## The problem
Each line below must be reproduced exactly as it stands. Pictures stay out of the copy.

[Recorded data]

**********

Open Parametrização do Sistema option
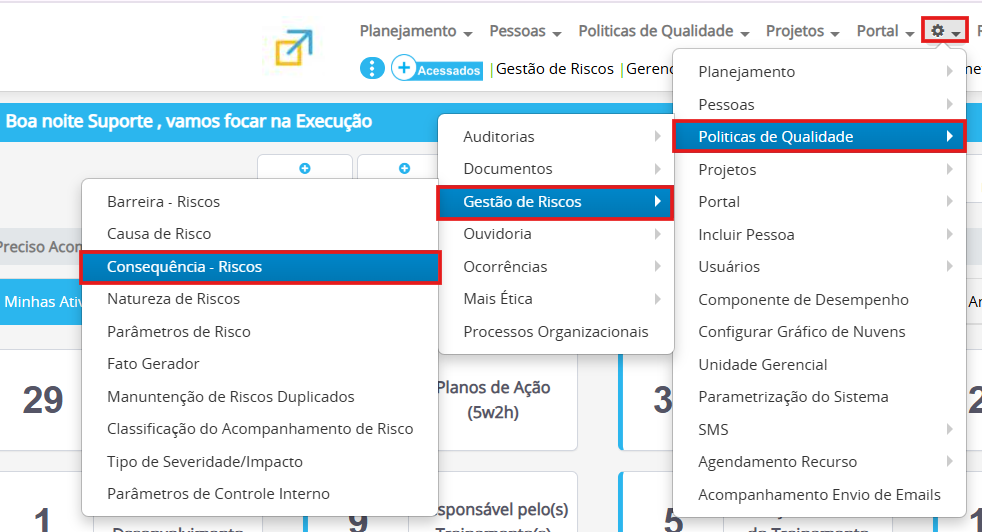This screenshot has height=532, width=982. point(793,397)
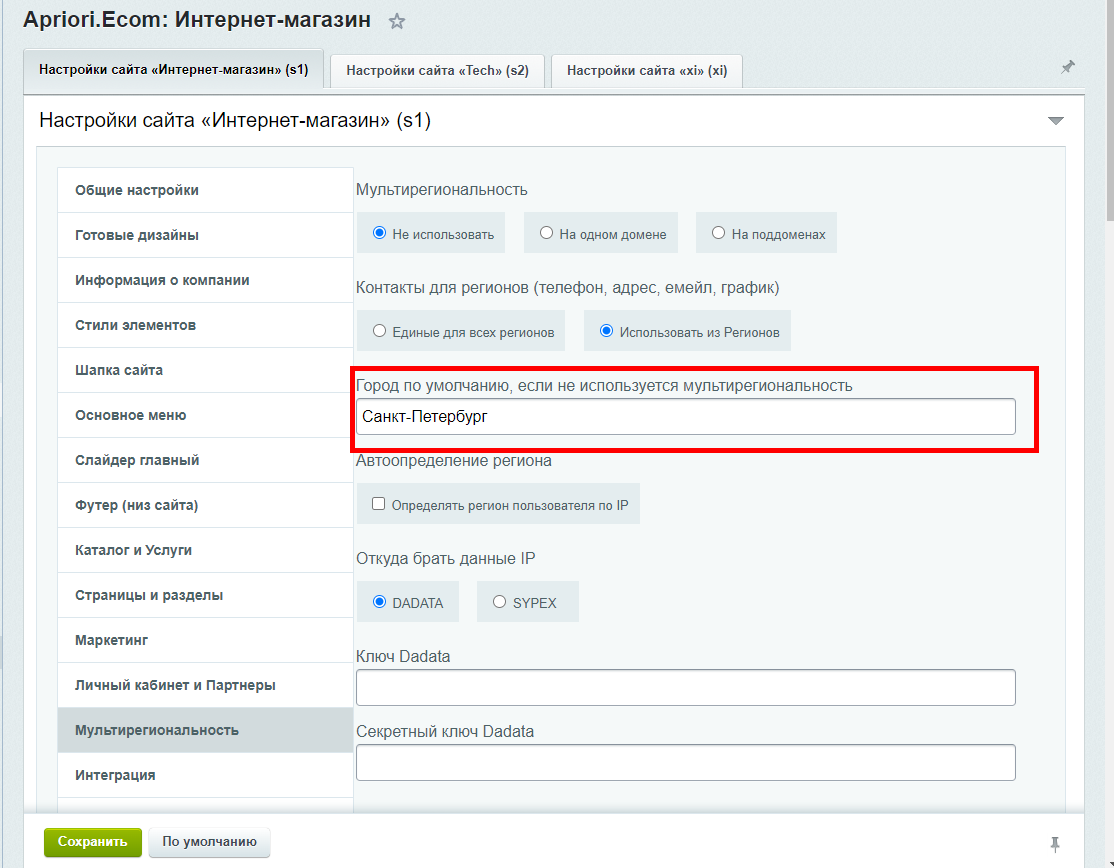Go to Каталог и Услуги section
This screenshot has height=868, width=1114.
tap(133, 550)
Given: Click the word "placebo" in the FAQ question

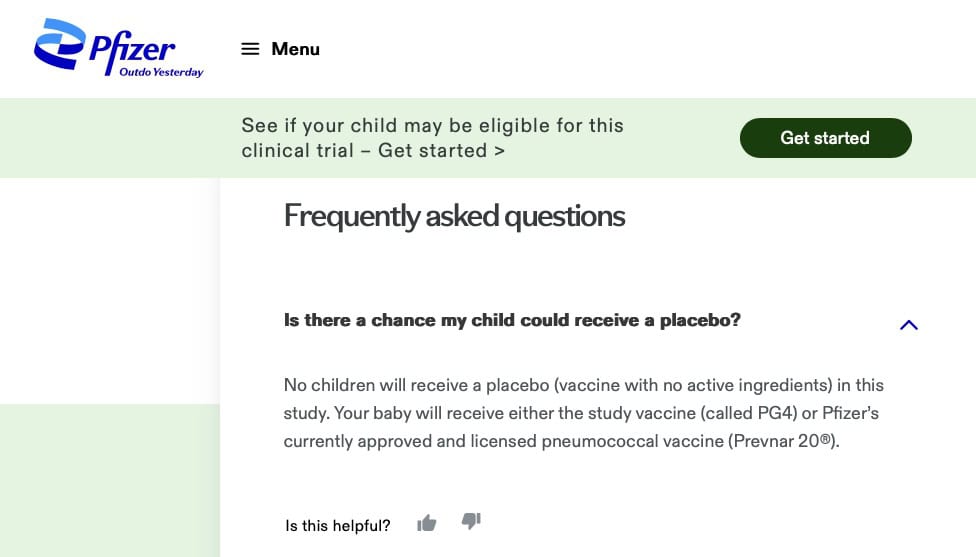Looking at the screenshot, I should click(700, 320).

**********

## Output
Open Parametrização do Sistema option
This screenshot has height=532, width=982. point(793,397)
Go to Каталог и Услуги section
This screenshot has height=868, width=1114.
tap(133, 550)
Given: Click the word "placebo" in the FAQ question

Looking at the screenshot, I should click(700, 320).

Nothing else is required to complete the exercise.